[Dataset entries]
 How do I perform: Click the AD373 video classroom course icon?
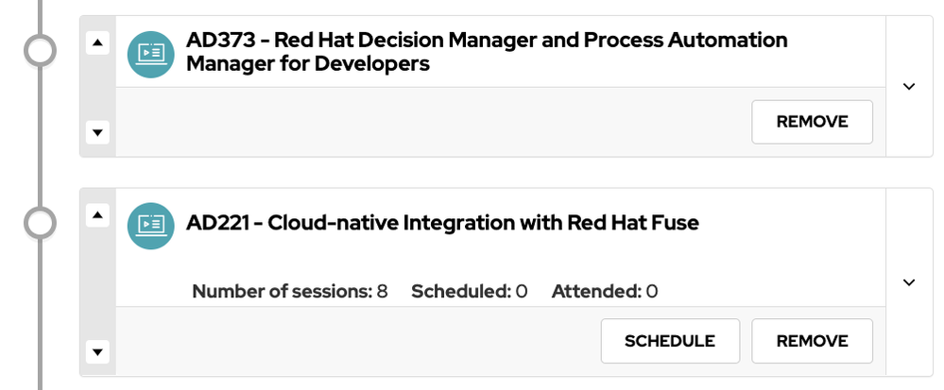pyautogui.click(x=150, y=52)
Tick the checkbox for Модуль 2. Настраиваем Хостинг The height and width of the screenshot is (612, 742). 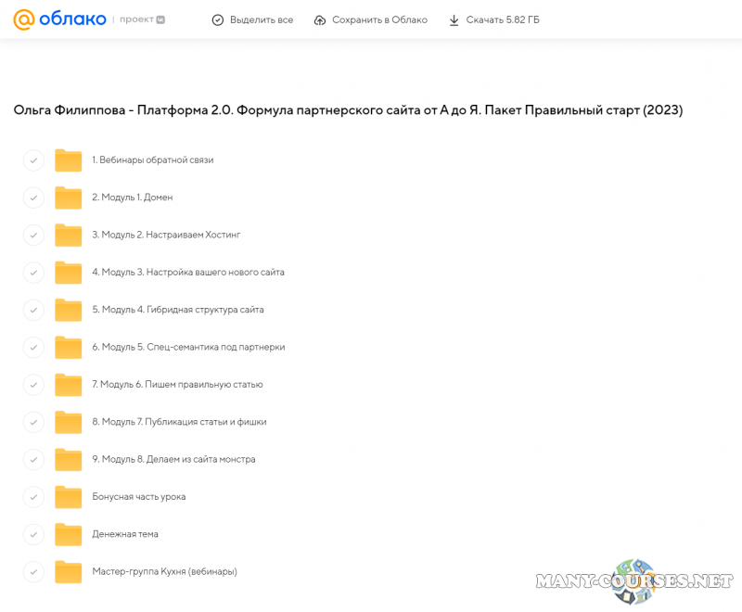[33, 236]
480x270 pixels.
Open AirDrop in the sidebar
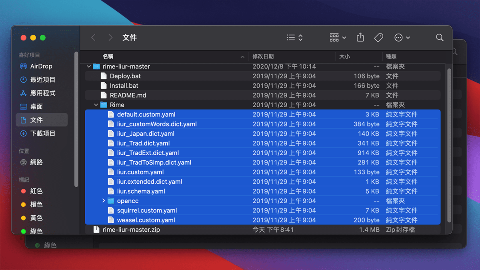point(41,66)
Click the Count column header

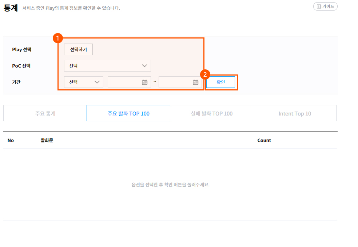tap(264, 140)
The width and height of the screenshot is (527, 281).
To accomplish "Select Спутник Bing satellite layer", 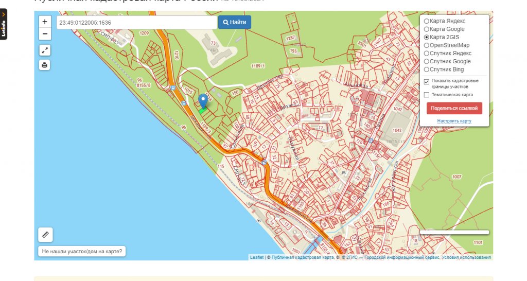I will coord(427,69).
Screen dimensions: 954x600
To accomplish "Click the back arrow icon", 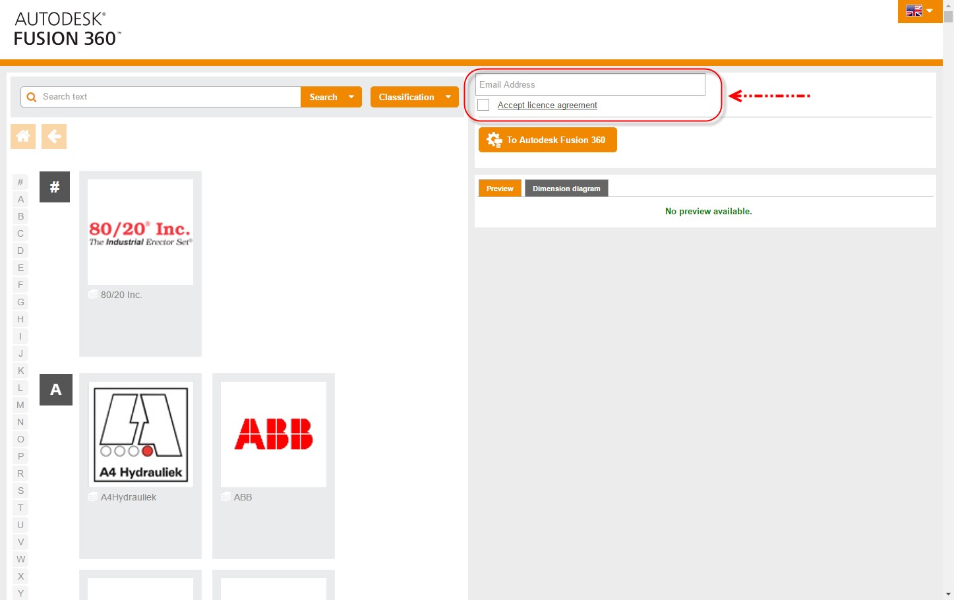I will (54, 136).
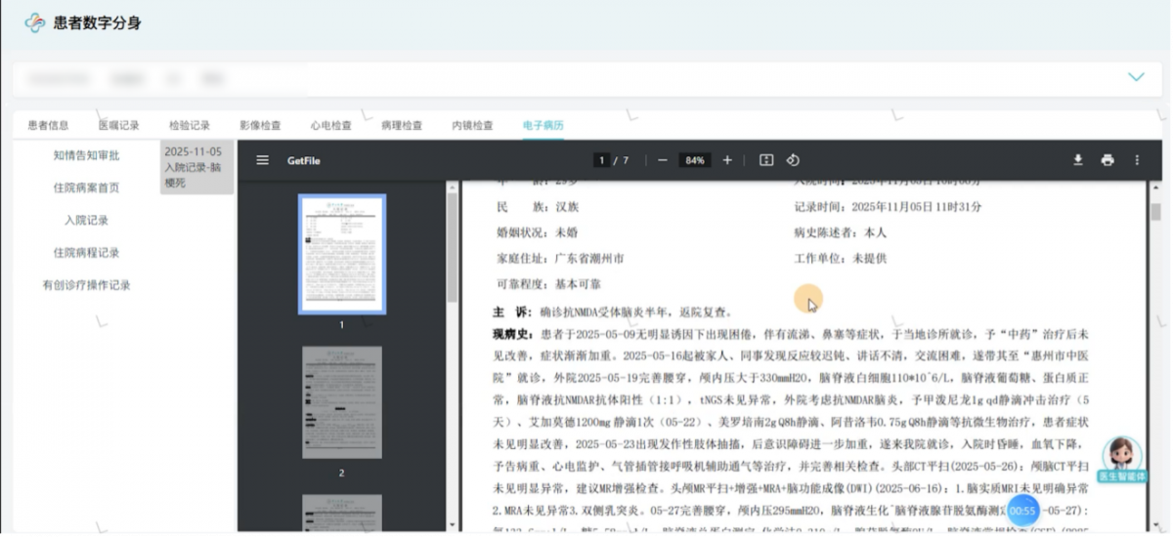Open the 检验记录 tab
The height and width of the screenshot is (537, 1173).
click(x=190, y=125)
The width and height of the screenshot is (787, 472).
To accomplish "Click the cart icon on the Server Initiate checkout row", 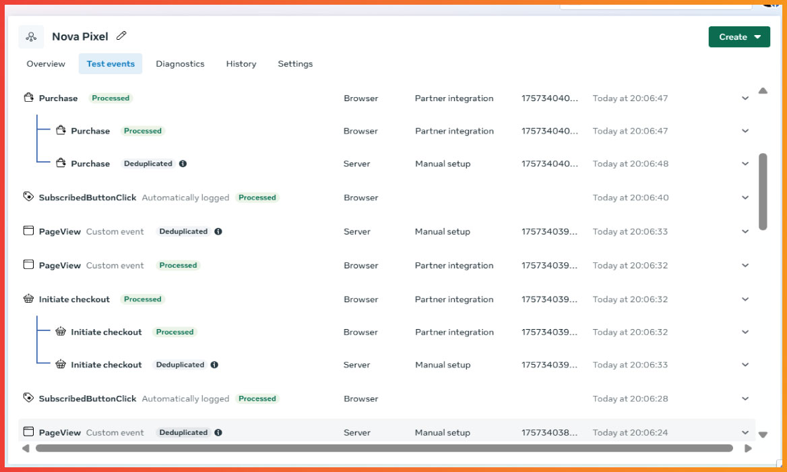I will [61, 364].
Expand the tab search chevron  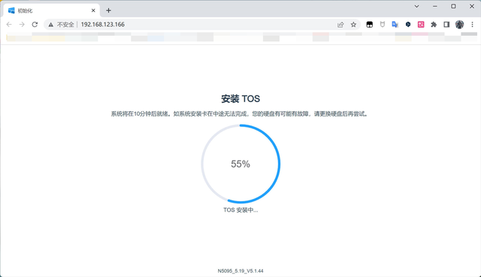tap(416, 6)
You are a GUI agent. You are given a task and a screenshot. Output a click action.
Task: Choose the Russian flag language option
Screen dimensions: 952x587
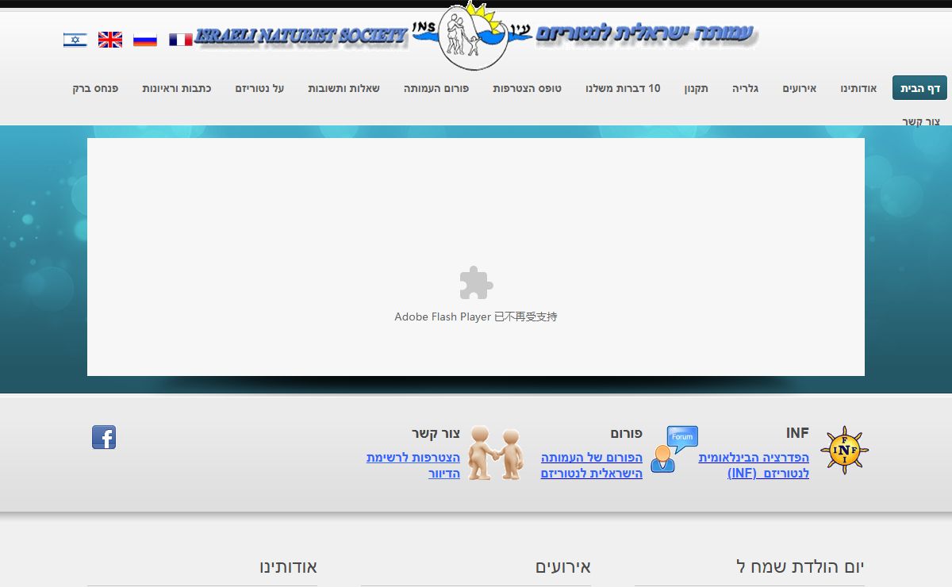click(145, 40)
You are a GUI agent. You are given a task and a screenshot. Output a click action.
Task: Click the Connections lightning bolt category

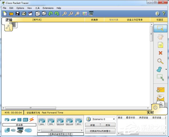click(32, 119)
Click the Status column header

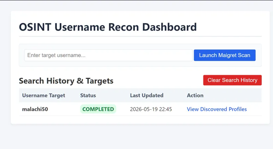click(88, 95)
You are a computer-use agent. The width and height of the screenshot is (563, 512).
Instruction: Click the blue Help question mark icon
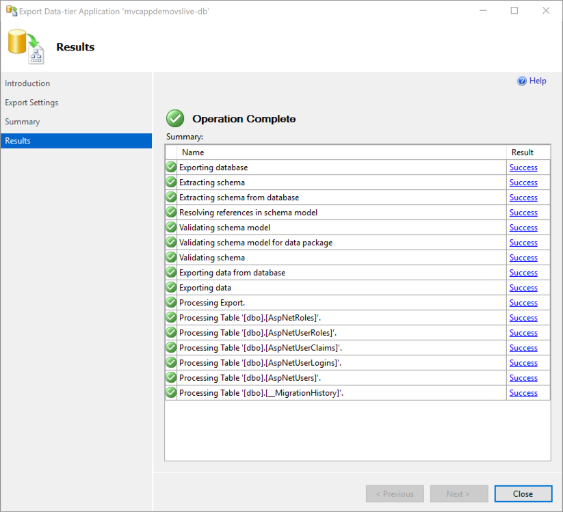pyautogui.click(x=522, y=81)

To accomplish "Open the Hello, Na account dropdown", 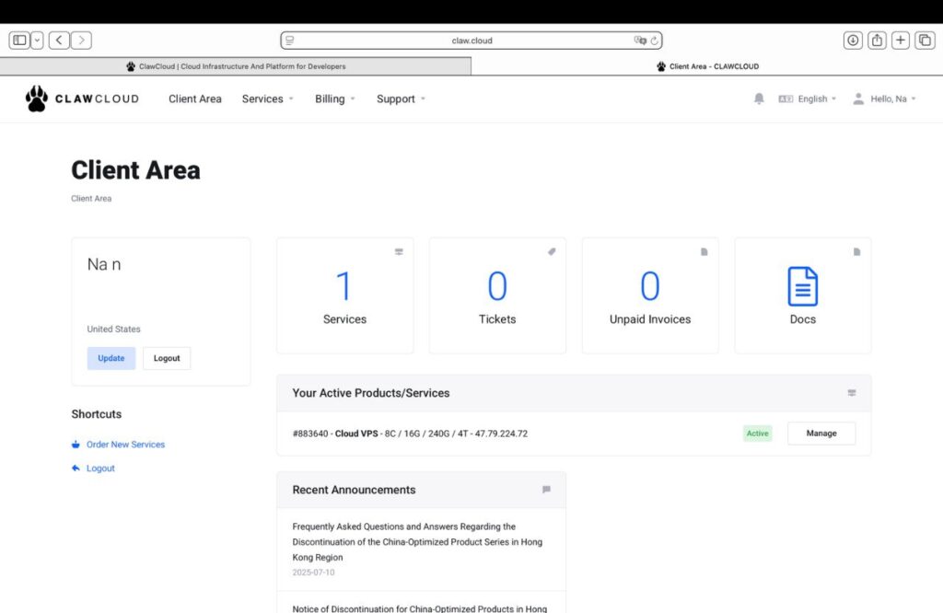I will [x=885, y=98].
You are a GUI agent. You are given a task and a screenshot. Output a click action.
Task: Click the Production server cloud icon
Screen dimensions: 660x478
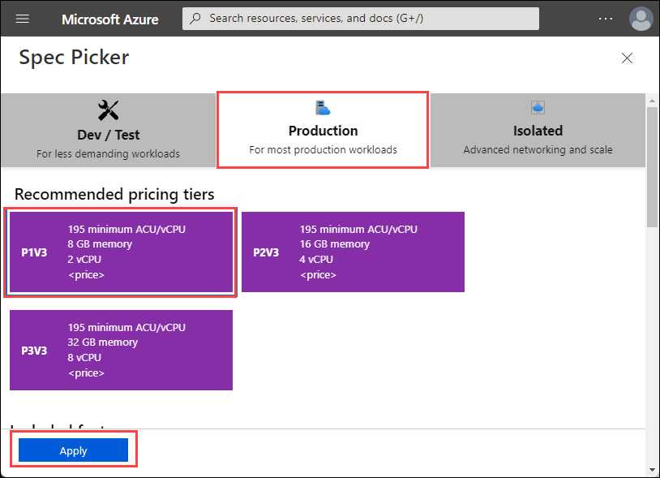[x=323, y=108]
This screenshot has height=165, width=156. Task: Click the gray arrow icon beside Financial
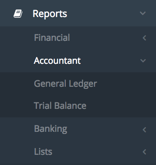pyautogui.click(x=144, y=38)
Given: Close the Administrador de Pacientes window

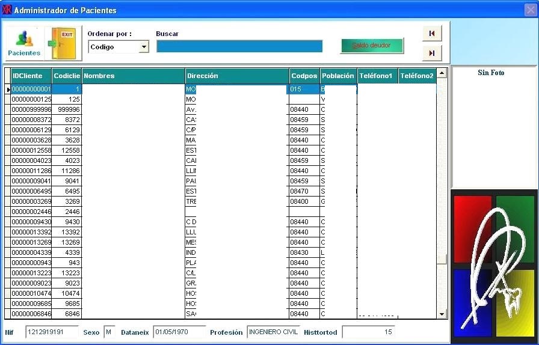Looking at the screenshot, I should (x=530, y=10).
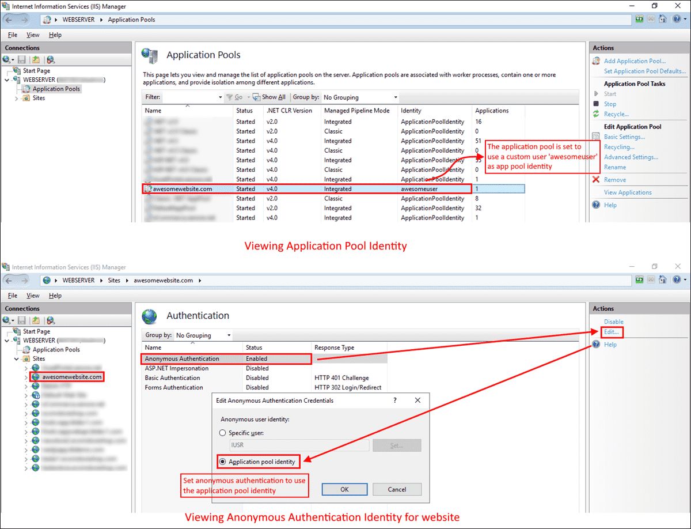Expand the Sites node in the Connections pane

click(16, 98)
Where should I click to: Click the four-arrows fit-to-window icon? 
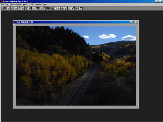[37, 8]
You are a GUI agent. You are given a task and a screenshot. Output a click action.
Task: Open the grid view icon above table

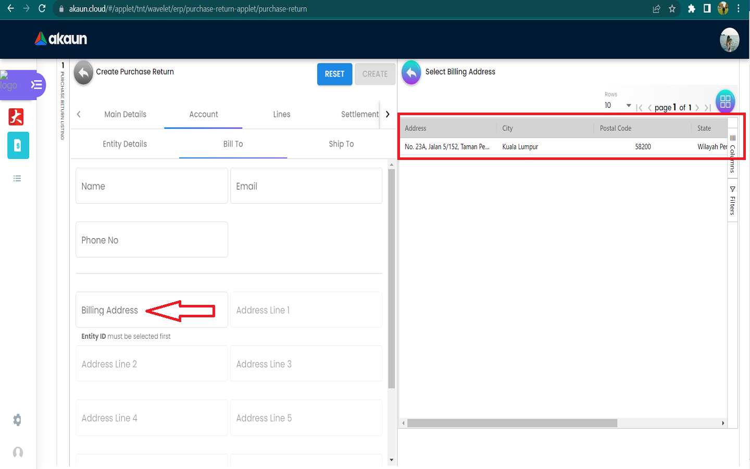(725, 101)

▶ _AIM OF THE TASK_: Above are records with pictures. Reproduce exactly only the lines from the line with "Task: Choose the Russian flag language option" through the line with "You are a computer-use", both ends included, and leave the pictures out.

▶ _RESULT_:
Task: Choose the Russian flag language option
Screen dimensions: 952x587
click(145, 40)
You are a GUI agent. You are given a task and a screenshot. Output a click action.
Task: Click the Connections lightning bolt category

click(32, 119)
Click the Status column header

click(88, 95)
You are a computer-use agent. The width and height of the screenshot is (563, 512).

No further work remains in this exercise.